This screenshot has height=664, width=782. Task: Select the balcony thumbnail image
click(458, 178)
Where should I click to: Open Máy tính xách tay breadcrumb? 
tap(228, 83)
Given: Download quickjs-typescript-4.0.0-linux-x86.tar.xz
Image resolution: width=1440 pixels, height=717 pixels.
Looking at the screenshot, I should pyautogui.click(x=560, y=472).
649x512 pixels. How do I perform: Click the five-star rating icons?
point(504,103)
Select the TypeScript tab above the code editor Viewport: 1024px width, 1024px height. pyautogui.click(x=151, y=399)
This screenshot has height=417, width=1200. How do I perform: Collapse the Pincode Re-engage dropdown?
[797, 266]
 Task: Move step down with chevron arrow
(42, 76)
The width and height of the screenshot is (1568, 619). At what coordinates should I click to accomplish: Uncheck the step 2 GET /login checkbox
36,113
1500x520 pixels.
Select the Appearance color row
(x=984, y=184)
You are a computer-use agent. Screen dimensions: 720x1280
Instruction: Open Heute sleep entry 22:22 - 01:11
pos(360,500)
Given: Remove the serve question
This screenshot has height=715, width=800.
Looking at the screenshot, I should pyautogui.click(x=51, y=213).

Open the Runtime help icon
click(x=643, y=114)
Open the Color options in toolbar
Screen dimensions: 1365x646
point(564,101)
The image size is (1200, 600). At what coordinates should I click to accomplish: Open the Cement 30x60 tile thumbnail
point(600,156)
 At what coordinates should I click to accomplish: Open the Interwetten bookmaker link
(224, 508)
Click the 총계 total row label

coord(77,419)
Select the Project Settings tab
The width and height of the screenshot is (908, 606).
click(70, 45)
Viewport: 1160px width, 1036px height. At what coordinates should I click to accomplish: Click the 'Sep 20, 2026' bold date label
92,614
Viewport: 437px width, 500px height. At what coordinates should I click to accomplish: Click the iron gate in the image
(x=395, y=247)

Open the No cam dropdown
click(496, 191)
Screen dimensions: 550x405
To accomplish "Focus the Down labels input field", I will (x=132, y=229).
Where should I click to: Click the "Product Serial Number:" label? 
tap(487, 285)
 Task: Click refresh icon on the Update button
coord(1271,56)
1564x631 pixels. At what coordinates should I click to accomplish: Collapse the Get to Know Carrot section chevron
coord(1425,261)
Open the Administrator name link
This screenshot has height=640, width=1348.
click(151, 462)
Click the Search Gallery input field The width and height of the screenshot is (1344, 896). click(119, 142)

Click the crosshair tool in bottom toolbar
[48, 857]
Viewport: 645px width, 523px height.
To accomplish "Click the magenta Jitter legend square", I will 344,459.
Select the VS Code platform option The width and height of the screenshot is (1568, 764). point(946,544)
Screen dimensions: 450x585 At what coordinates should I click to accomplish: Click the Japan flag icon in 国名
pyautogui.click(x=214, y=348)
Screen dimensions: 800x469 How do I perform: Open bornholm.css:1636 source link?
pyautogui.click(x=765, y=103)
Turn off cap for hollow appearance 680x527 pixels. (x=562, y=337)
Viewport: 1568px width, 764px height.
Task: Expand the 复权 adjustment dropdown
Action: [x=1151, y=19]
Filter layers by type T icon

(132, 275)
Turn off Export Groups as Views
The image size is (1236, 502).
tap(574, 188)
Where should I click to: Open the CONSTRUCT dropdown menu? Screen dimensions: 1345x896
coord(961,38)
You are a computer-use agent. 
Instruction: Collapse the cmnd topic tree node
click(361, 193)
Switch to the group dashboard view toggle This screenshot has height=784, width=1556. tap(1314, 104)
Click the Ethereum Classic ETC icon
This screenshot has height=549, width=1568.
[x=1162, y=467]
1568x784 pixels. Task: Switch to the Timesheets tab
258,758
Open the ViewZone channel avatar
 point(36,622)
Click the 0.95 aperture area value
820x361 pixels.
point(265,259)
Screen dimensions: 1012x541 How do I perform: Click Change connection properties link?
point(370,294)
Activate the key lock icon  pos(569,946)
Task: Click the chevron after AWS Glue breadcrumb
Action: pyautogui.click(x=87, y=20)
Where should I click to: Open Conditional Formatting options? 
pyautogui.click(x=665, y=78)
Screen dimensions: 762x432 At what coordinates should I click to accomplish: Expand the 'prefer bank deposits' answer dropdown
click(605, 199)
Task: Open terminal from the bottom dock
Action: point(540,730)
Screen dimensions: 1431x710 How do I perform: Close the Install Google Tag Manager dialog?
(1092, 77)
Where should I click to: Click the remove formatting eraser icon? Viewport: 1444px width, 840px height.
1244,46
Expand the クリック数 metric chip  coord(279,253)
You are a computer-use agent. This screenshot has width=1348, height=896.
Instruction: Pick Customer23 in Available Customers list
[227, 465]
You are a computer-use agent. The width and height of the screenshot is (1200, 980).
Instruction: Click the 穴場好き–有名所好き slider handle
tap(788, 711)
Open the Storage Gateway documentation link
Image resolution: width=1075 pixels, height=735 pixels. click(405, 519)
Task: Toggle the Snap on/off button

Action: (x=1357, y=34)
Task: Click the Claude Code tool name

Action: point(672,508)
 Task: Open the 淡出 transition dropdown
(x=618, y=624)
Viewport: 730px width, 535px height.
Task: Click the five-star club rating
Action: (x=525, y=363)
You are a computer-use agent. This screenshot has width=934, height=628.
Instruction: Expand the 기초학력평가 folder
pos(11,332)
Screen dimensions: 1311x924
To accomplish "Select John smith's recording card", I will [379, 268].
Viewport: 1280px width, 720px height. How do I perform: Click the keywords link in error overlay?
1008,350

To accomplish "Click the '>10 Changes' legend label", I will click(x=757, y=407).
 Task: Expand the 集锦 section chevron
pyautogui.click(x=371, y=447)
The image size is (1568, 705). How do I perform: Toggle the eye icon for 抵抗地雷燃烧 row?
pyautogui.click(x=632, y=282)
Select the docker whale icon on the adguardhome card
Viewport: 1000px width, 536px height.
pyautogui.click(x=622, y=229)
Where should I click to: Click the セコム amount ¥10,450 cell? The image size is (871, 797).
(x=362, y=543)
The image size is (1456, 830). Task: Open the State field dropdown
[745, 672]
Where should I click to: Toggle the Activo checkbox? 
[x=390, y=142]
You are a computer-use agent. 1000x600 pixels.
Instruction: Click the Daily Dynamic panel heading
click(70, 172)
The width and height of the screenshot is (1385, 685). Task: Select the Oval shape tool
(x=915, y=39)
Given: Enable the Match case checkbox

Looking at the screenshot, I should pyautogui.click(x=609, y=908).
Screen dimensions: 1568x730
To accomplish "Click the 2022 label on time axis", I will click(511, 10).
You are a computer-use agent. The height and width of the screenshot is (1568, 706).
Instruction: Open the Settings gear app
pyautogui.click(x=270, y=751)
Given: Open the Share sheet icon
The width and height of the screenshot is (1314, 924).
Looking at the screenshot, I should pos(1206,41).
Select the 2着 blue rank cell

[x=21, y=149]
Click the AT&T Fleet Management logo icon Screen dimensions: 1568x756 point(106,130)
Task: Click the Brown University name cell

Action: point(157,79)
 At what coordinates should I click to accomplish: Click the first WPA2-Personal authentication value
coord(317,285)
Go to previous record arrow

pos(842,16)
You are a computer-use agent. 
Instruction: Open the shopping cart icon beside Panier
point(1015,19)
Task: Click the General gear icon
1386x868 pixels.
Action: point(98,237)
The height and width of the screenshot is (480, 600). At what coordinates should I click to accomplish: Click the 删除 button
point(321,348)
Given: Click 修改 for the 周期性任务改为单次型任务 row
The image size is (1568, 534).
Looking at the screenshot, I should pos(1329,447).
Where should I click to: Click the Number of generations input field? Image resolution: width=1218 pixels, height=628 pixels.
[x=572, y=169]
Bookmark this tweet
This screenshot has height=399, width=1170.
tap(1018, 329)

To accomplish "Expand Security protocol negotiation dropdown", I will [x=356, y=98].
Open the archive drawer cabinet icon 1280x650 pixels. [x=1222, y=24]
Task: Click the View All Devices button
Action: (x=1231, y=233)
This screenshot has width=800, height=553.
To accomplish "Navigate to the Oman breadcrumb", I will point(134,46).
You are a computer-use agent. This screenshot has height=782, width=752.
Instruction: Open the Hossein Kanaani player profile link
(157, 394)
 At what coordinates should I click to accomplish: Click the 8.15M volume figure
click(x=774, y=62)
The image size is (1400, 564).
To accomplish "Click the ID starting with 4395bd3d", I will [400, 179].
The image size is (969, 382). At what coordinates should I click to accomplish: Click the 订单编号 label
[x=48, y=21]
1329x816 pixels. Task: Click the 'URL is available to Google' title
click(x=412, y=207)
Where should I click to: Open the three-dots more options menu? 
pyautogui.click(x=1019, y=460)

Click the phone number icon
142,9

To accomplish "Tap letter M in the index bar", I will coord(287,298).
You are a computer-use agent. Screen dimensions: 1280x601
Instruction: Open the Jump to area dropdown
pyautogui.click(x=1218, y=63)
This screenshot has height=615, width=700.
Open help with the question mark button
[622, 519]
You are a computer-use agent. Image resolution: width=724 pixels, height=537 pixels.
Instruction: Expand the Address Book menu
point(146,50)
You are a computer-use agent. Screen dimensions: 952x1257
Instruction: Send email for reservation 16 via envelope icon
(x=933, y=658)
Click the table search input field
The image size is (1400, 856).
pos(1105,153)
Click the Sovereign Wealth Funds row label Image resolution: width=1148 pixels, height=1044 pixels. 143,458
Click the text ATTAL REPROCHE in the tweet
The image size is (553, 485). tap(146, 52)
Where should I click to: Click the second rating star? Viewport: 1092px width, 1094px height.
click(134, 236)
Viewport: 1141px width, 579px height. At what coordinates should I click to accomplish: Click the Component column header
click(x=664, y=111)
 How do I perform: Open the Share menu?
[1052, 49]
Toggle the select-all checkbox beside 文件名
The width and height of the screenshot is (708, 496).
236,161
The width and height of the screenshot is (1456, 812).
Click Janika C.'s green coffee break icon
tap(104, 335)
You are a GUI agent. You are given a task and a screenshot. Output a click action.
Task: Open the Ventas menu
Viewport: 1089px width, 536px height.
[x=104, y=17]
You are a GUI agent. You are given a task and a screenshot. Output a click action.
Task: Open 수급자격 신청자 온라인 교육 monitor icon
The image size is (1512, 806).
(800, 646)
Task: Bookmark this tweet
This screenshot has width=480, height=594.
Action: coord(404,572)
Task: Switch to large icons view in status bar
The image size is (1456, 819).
# # # # # # #
• [Required task]
Copy out the part of the listing above that opens with the line containing "Interwetten bookmaker link" and closes with the line containing "(x=395, y=247)", keeping every line exactly as it appears.

• [Solution to the exercise]
 At what coordinates should I click to accomplish: Open the Interwetten bookmaker link
(224, 508)
Click the 총계 total row label

coord(77,419)
Select the Project Settings tab
The width and height of the screenshot is (908, 606).
click(70, 45)
Viewport: 1160px width, 1036px height. At what coordinates should I click to accomplish: Click the 'Sep 20, 2026' bold date label
92,614
Viewport: 437px width, 500px height. At what coordinates should I click to accomplish: Click the iron gate in the image
(x=395, y=247)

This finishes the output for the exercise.